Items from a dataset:
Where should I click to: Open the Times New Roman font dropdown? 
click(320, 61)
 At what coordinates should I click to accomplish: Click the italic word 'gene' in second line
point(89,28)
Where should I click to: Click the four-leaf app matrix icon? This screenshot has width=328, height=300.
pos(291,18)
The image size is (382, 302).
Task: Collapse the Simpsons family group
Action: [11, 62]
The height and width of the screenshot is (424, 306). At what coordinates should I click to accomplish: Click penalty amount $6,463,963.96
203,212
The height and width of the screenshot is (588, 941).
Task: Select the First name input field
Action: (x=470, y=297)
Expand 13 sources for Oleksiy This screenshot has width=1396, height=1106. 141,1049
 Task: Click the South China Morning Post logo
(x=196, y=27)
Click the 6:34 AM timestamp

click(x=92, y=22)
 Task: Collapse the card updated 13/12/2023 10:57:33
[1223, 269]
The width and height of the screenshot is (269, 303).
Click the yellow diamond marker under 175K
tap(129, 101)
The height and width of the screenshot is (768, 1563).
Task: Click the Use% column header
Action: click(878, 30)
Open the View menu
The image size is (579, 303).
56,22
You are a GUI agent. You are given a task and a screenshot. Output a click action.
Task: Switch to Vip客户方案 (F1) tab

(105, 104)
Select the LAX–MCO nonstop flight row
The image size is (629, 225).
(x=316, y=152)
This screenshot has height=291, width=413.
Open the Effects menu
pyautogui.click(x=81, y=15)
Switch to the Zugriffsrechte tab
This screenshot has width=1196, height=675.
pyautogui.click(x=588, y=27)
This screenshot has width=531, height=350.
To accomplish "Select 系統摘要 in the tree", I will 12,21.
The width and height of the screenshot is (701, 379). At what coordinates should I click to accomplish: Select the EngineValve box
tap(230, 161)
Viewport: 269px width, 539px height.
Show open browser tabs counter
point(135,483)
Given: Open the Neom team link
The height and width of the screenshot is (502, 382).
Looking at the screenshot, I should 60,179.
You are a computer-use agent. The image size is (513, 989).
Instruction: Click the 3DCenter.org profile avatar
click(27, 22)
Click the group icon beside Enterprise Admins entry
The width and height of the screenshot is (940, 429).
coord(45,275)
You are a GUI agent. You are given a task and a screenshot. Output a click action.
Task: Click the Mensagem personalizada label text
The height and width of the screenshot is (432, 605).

The task -
The records above need to be transcribed in full. Keep every character unchanged.

Result for this task -
Where should I click to: Open the Times New Roman font dropdown? 
click(320, 61)
 At what coordinates should I click to accomplish: Click the italic word 'gene' in second line
point(89,28)
Where should I click to: Click the four-leaf app matrix icon? This screenshot has width=328, height=300.
pos(291,18)
The image size is (382, 302).
Task: Collapse the Simpsons family group
Action: [11, 62]
The height and width of the screenshot is (424, 306). At what coordinates should I click to accomplish: Click penalty amount $6,463,963.96
203,212
The height and width of the screenshot is (588, 941).
Task: Select the First name input field
Action: (x=470, y=297)
Expand 13 sources for Oleksiy This screenshot has width=1396, height=1106. 141,1049
 Task: Click the South China Morning Post logo
(x=196, y=27)
Click the 6:34 AM timestamp

click(x=92, y=22)
 Task: Collapse the card updated 13/12/2023 10:57:33
[1223, 269]
The width and height of the screenshot is (269, 303).
Click the yellow diamond marker under 175K
tap(129, 101)
The height and width of the screenshot is (768, 1563).
Task: Click the Use% column header
Action: click(878, 30)
Open the View menu
The image size is (579, 303).
56,22
You are a GUI agent. You are given a task and a screenshot. Output a click action.
Task: Switch to Vip客户方案 (F1) tab

(105, 104)
Select the LAX–MCO nonstop flight row
The image size is (629, 225).
(x=316, y=152)
This screenshot has height=291, width=413.
Open the Effects menu
pyautogui.click(x=81, y=15)
Switch to the Zugriffsrechte tab
This screenshot has width=1196, height=675.
pyautogui.click(x=588, y=27)
This screenshot has width=531, height=350.
To accomplish "Select 系統摘要 in the tree", I will 12,21.
The width and height of the screenshot is (701, 379). At what coordinates should I click to accomplish: Select the EngineValve box
tap(230, 161)
Viewport: 269px width, 539px height.
Show open browser tabs counter
point(135,483)
Given: Open the Neom team link
The height and width of the screenshot is (502, 382).
Looking at the screenshot, I should 60,179.
You are a computer-use agent. The image size is (513, 989).
Instruction: Click the 3DCenter.org profile avatar
click(27, 22)
Click the group icon beside Enterprise Admins entry
The width and height of the screenshot is (940, 429).
coord(45,275)
You are a GUI agent. You are given a task and a screenshot. Output a click action.
Task: Click the Mensagem personalizada label text
The height and width of the screenshot is (432, 605).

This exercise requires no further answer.